As a species, we really do suck in so many ways.
I must say, however, that in as much as we’re about to elect a black man (half, anyway) to the presidency, perhaps we’re more open minded than I might have thought possible. Perhaps I am, dare I say it, optimistic.

i'd like to parse the thinking behind someone who believes that re-electing Ted Stevens is somehow a repudiation of the "Feds" (the Federal Government? the FBI? the Federal Court System?). "those fatcats in Washington just don't get it. we need to re-elect this fatcat who has been a part of the system for 40+ years and who has just been convicted of corruption to set them straight."

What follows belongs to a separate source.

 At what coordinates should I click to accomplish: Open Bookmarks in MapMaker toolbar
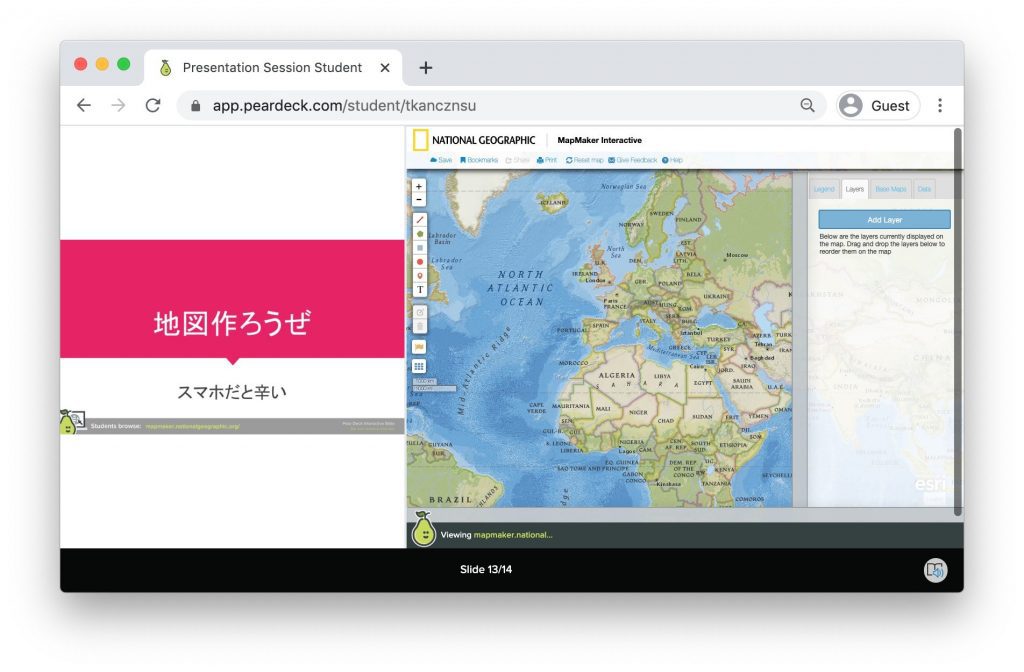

i'll let Birch Barlow take it from here: "My-my-my friends, isn't this just typical? Another intelligent conservative here, railroaded by our liberal justice system. Just like...Colonel Oliver North, Officer Stacey Koon, and cartoon 'smokesperson' Joe Camel. Well, I've had it!"

Hey, those heart signs are giving me an idea . . .

Brack says "f---ing"

From the Times this morning:

“The world that the networks are asking you to adopt here today, where the networks are free to use expletives,” said Gregory G. Garre, the solicitor general, may include “the extreme example of Big Bird dropping the F-bomb on ‘Sesame Street.’ ”

How fucking likely is that?

From the NY Times Magazine today:

“We created the prepaid RushCard,” [Russell] Simmons says in the spot, “so everyone will have access to the American dream.” That sounds a little bland for someone with Simmons’s brand-building panache, but recently, in The Economist, Simmons gave his pitch a bit more zing by suggesting (in terms that can only be paraphrased here) that the card has aphrodisiac properties.

Found the original quote on The Economist's site:

... Mr Simmons says he does not want it to imply that black people are the only poor people in America, or, indeed, that the user is poor at all. “This card is meant to get people laid, get them feeling dignity,” he says.

God, you can't even say "feeling dignity" in the Times??